[Archive copy mirrored from: http://www.textuality.com/xml/typing.html, May 21, 1997]

Adding Strong Data Typing to SGML and XML

Tim Bray
May 21, 1997
This draft is intended for public discussion.

Table of Contents

1. Introduction
2. Related Standards
    2.1 XML, SGML, and HTML
    2.2 SQL Data Typing
    2.3 ISO Date/Time Representations
3. Associating Types with XML Elements
    3.1 Primary Type: The XML-SQLTYPE Attribute
    3.2 Value Ranges: the XML-SQLMIN and XML-SQLMAX Attributes
    3.3 #PCDATA Only
4. Type Semantics
    4.1 The Meaning of Type Declarations
    4.2 Counting Characters
    4.3 XML-SQLTYPE="CHAR"
    4.4 XML-SQLTYPE="VARCHAR"
    4.5 XML-SQLTYPE="INTEGER"
    4.6 XML-SQLTYPE="DECIMAL"
    4.7 XML-SQLTYPE="FLOAT"
    4.8 XML-SQLTYPE="DATE"
    4.9 XML-SQLTYPE="TIME"
    4.10 XML-SQLTYPE="TIMESTAMP"
5. Examples

1. Introduction

SGML and XML ("XML" refers to both from here on in) provide facilities for declaring document structures. However, there is very limited support for data typing as a database person would see it. This is an obvious deficiency whose seriousness will increase as XML is used increasingly for electronic data interchange and database-related applications.
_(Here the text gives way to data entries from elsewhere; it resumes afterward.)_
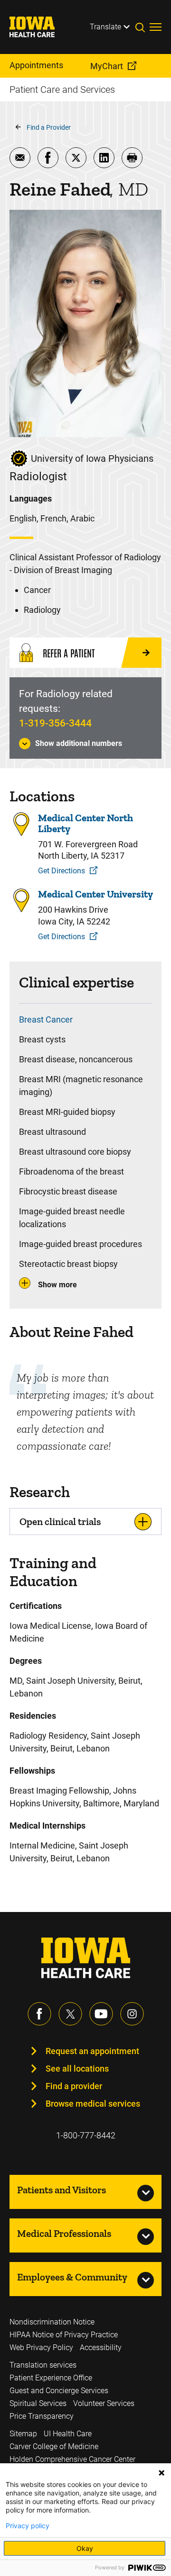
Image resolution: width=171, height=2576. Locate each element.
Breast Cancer (46, 1019)
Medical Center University (95, 894)
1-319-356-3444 (55, 723)
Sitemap (23, 2433)
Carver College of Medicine (54, 2446)
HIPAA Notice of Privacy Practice (64, 2334)
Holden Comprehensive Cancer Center (72, 2459)
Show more (57, 1284)
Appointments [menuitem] (36, 65)
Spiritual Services (38, 2403)
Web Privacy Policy (41, 2347)
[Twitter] (70, 2014)
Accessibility (101, 2347)
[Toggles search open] (142, 27)
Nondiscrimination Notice (52, 2321)
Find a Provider (49, 127)
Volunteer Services (103, 2403)
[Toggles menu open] (156, 27)
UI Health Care (68, 2433)
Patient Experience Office (51, 2377)
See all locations (77, 2068)
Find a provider (74, 2086)
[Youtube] (101, 2014)
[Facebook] (39, 2014)
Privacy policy (27, 2526)
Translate (105, 26)
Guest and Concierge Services (59, 2390)
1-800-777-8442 (85, 2135)
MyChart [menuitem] (106, 66)
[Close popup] (161, 2473)
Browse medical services (93, 2104)
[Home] (38, 27)
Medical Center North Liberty (85, 823)
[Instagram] (132, 2014)
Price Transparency (42, 2416)
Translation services (43, 2365)
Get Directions (61, 870)
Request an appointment (92, 2051)
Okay (84, 2548)
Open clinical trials (60, 1521)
This note proposes a mechanism to attach strong type declarations to XML elements using reserved attributes. While this is similar to HyTime's "architectural form" mechanism, this note does not include assume understanding, nor provide any discussion, of that mechanism.

2. Related Standards

2.1 XML, SGML, and HTML

This specification is designed for use with XML documents as described in the document Extensible Markup Language - the special terms element, attribute, and character data have the meanings defined in that document, and the syntax and usage of the element and attribute declarations is that described in that document.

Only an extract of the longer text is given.